▶ _Problem description_: Could you output, word for word, only the lines from the line with "You are a computer-use" to the end of the entries, including both ends? Omit the pictures.

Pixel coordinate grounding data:
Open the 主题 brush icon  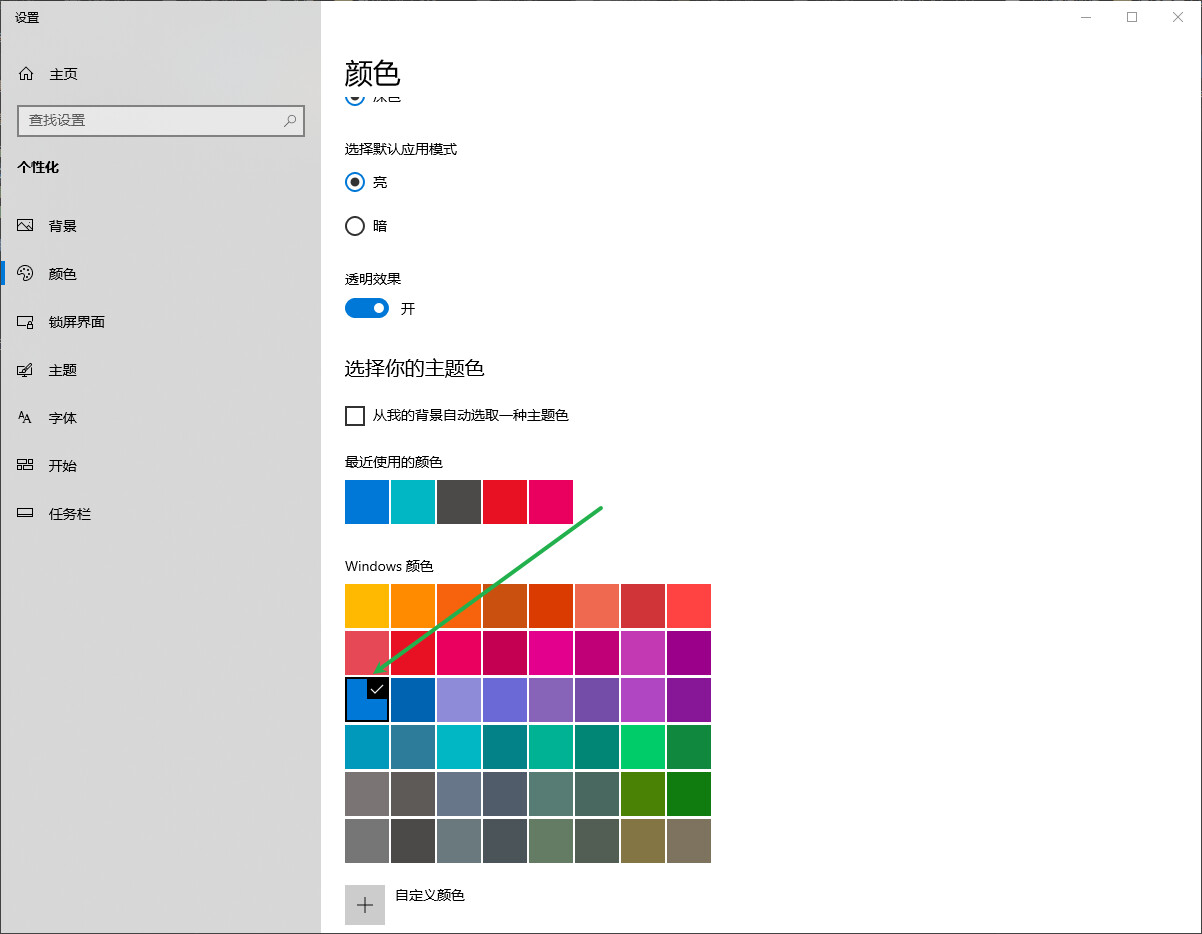(x=26, y=370)
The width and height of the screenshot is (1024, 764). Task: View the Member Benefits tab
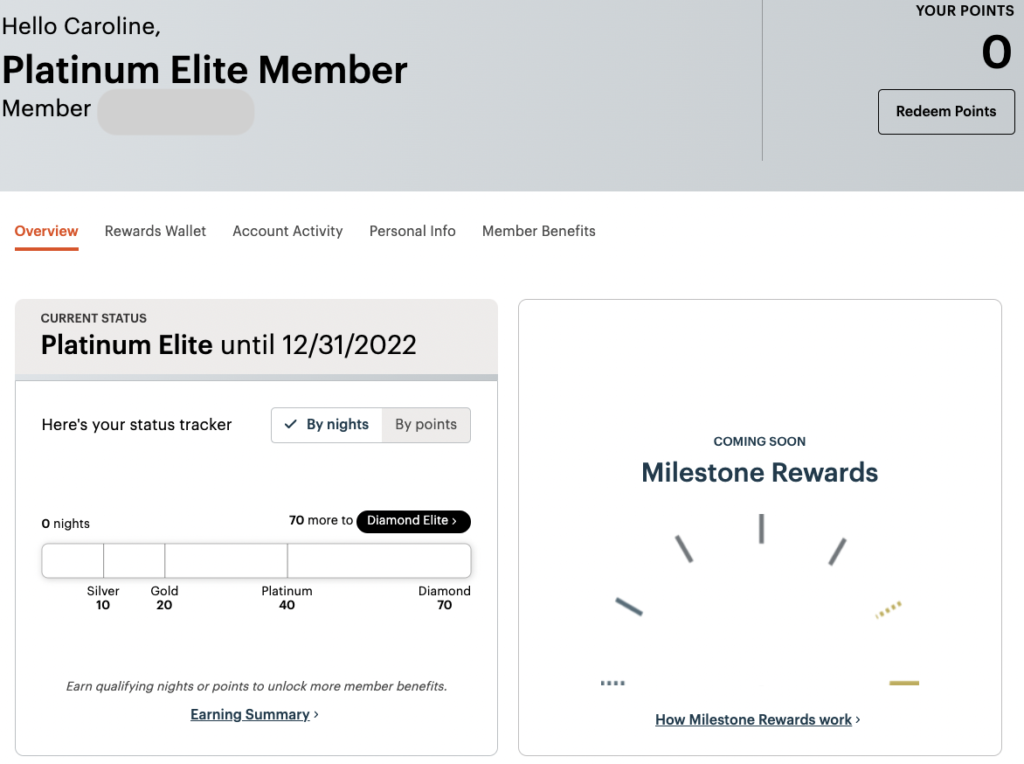point(538,231)
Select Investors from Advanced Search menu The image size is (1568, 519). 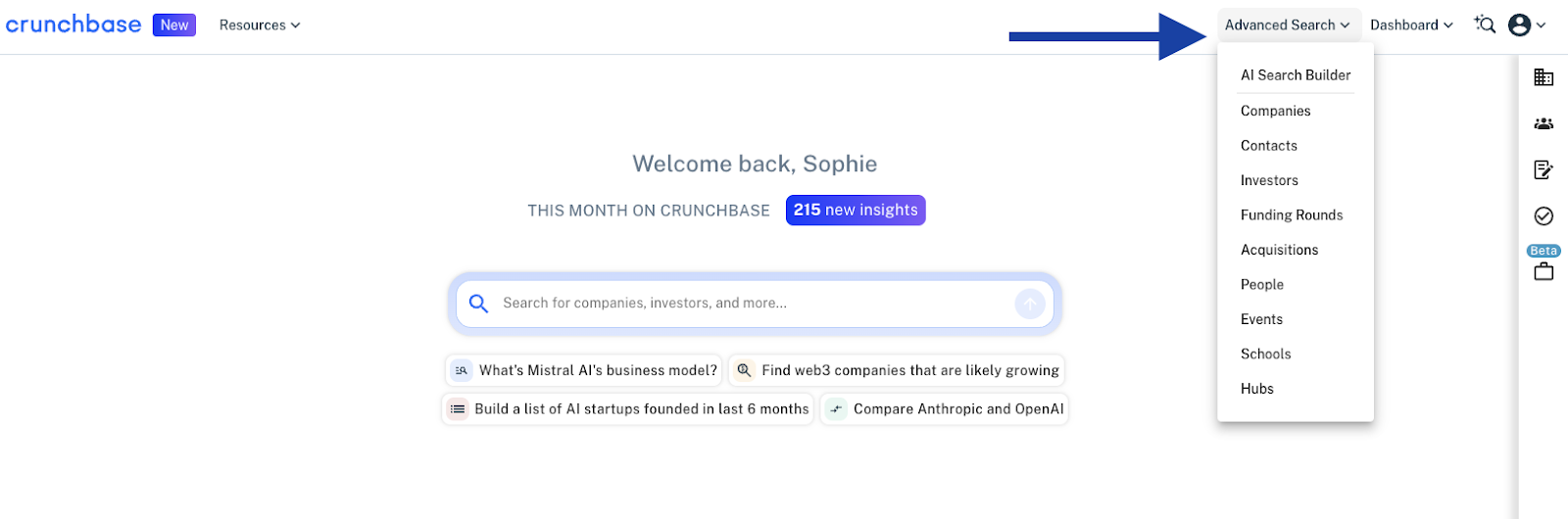[x=1269, y=180]
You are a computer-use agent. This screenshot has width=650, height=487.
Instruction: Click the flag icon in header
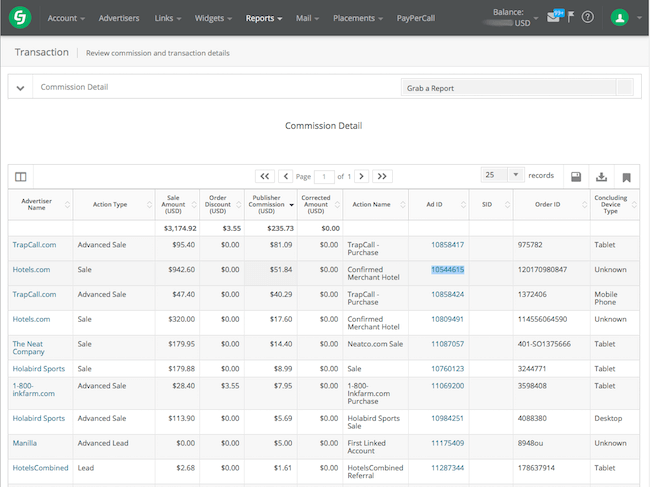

▶ _Result for this exercise_:
You are a computer-use agent. This screenshot has width=650, height=487.
Instruction: Click the flag icon in header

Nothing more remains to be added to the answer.